In interviews with leaders of the participating hospitals, the important changes in their approaches to patient management that were intended to reduce their costs included:
- Greater involvement by surgeons in postoperative care
- Earlier discharge of patients from the intensive care unit
- Greater standardization of surgical protocols and supplies
- Substitution of less expensive drugs for more costly ones, and
- Greater reliance on clinical nurse specialists for managing patients’ care in the hospital.
The participating hospitals substantially decreased their length of stay during the demonstration period, although length of stay for bypass surgery was dramatically decreasing nationally during that same time period.

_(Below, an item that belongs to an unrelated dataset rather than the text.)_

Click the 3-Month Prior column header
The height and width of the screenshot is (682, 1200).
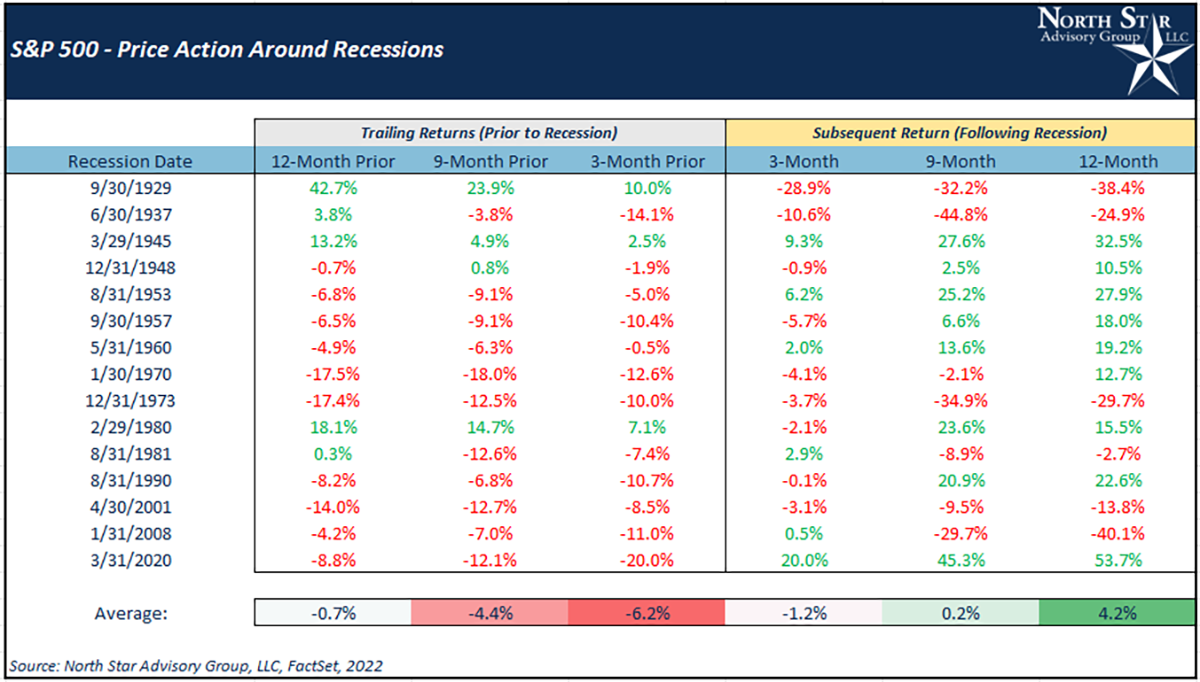click(x=646, y=161)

However, probably more important than these process changes was the fact that all the participating hospitals created a physician reimbursement approach that established a fixed per case payment expected to cover all physician payments. This amount was split in defined percentages among the four types of specialists involved in every bypass case — the thoracic surgeon, cardiologist, anesthesiologist, and radiologist. Any payments to other specialists was essentially payed from this pool, reducing the payments to the four core specialties. Therefore, the hospitals created a strong incentive for the core specialties to limit referrals to other specialists. This undoubtedly led to a reduction in utilization of those other specialists and the tests and procedures they generate. Therefore, some of the savings probably came from reducing revenue to non-core specialists.
- Don’t bother with incentives unless they are large enough to change behavior. A 0.1% reward can’t work. Nor can a 1% reward. Try 10-20%.
- Don’t create asymmetrical up-side only incentives. They are far weaker in terms of motivating change. And, they create a problem with paying out undeserved rewards for lucky good results.
- Negotiate the savings up front, rather than just creating a game from which savings might be achieved.